* **What this task involves**:
Retype exactly the span of lines below from the one with "Screen dimensions: 1080x739" through the one with "How do I perform: Subscribe". Do not include pictures.

* **Given data**:
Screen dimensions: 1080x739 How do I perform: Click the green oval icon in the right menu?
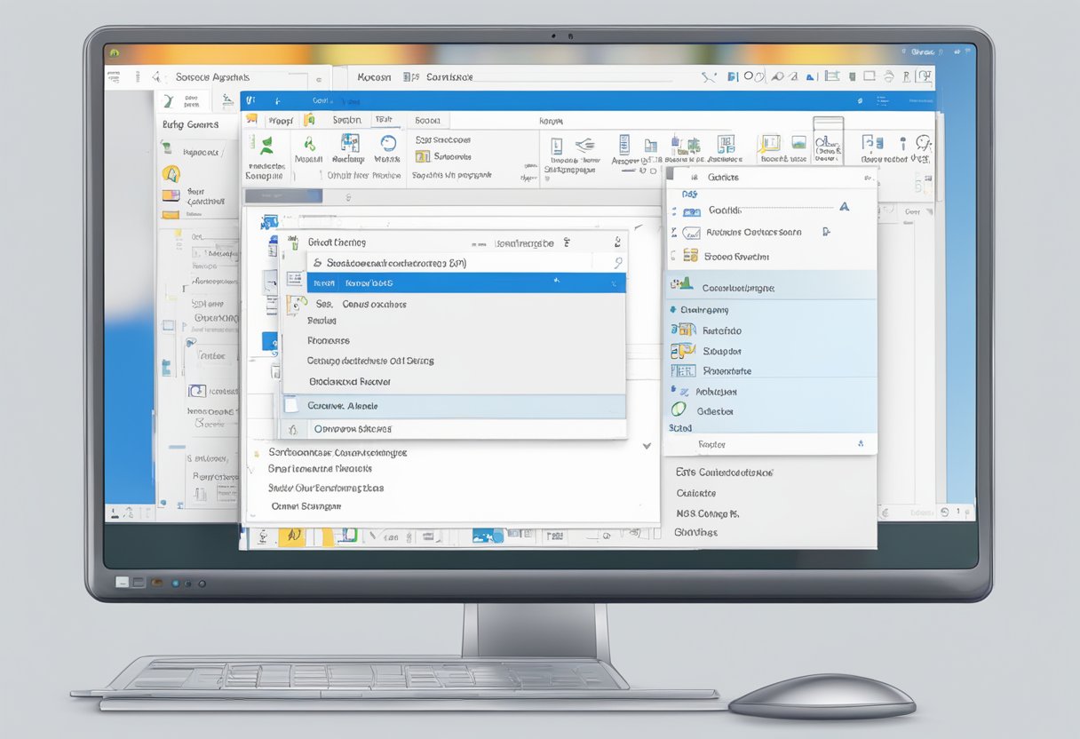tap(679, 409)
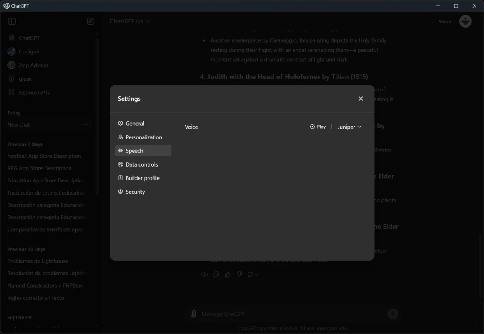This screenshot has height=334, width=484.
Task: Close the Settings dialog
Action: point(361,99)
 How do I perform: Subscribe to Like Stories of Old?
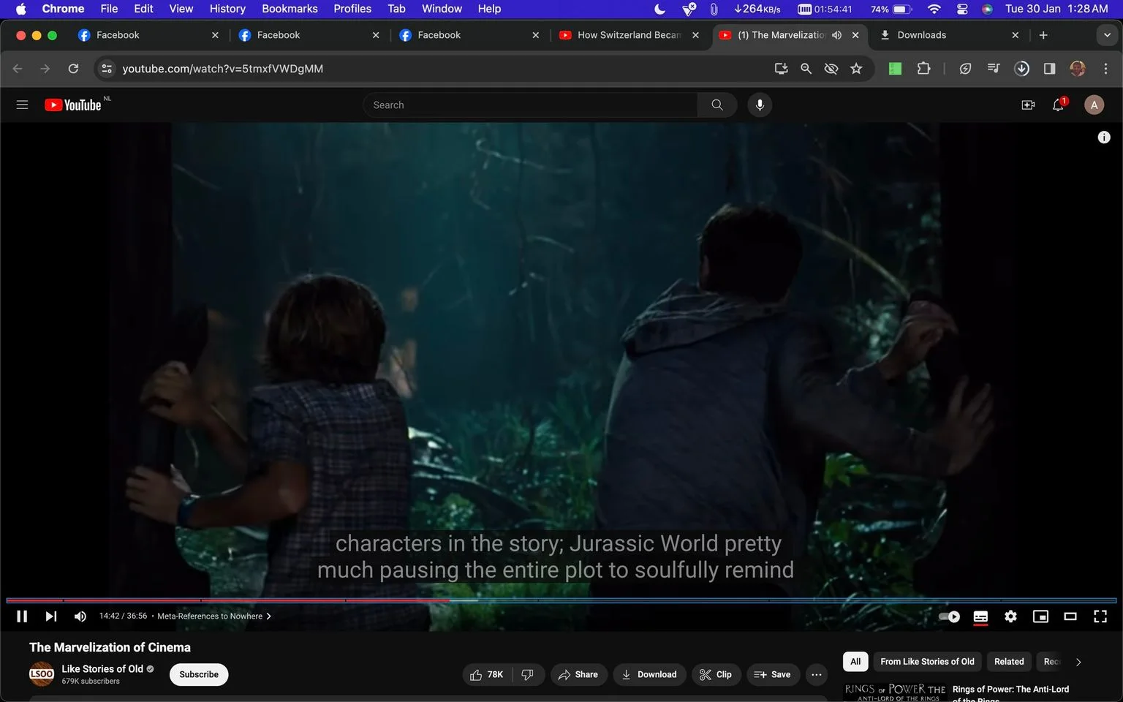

...

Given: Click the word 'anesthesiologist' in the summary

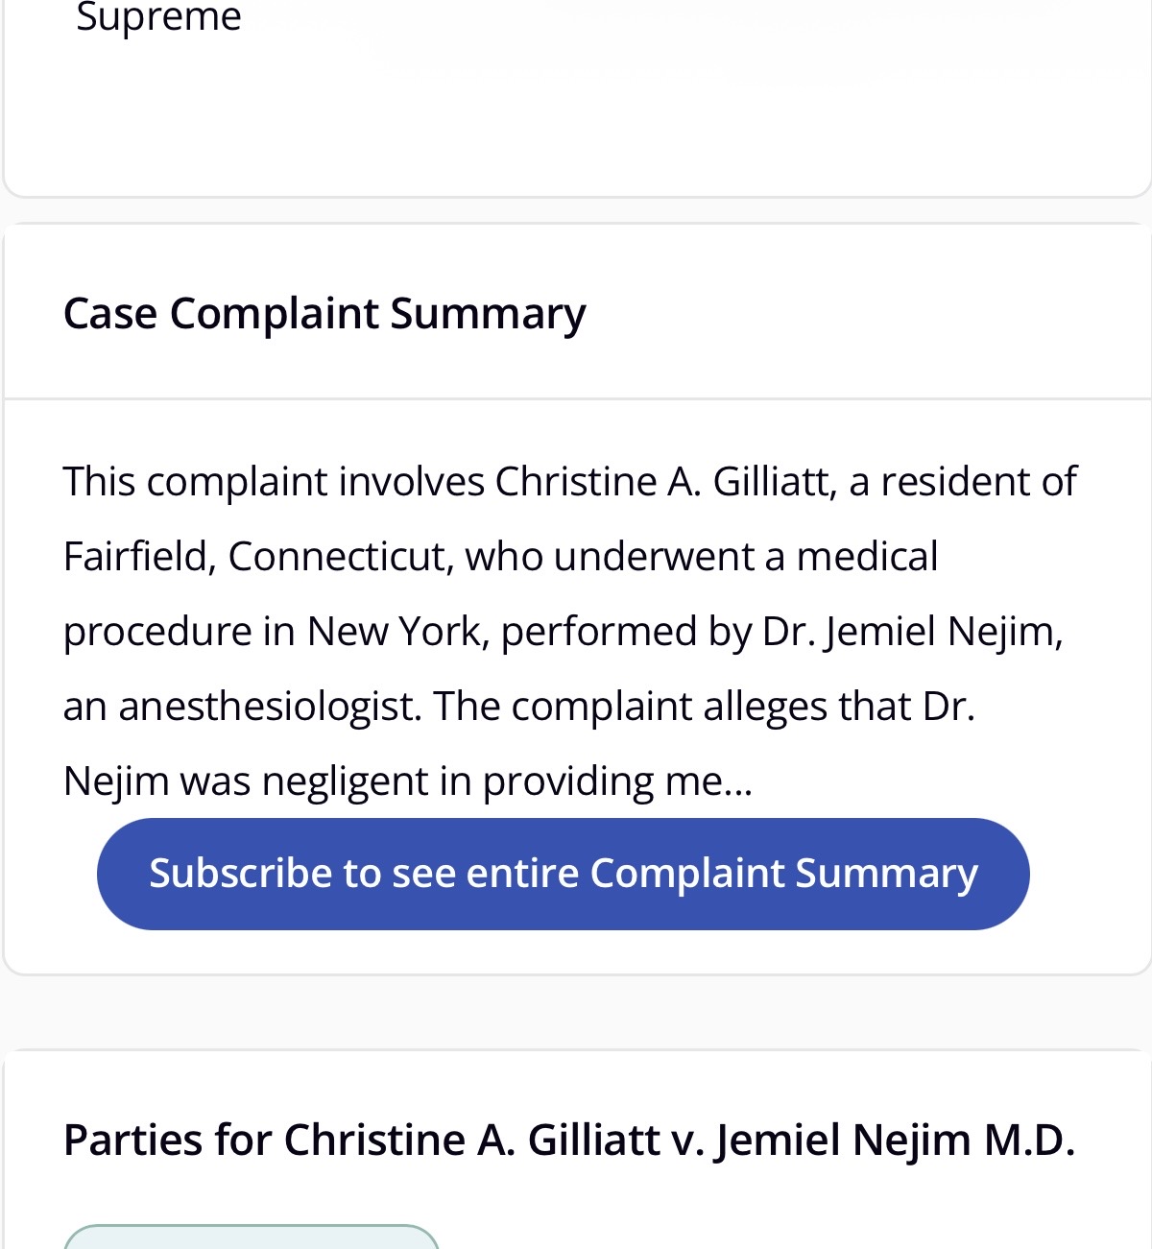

...

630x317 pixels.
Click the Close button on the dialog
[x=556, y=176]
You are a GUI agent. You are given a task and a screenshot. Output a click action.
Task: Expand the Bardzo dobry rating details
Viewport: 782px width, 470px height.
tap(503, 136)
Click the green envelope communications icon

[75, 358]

* **Answer box**:
Screen dimensions: 1080x739 How do I perform: Click the green oval icon in the right menu?
tap(679, 409)
This screenshot has height=334, width=484.
Task: Close the Settings dialog
Action: point(361,99)
 How do I perform: Subscribe to Like Stories of Old?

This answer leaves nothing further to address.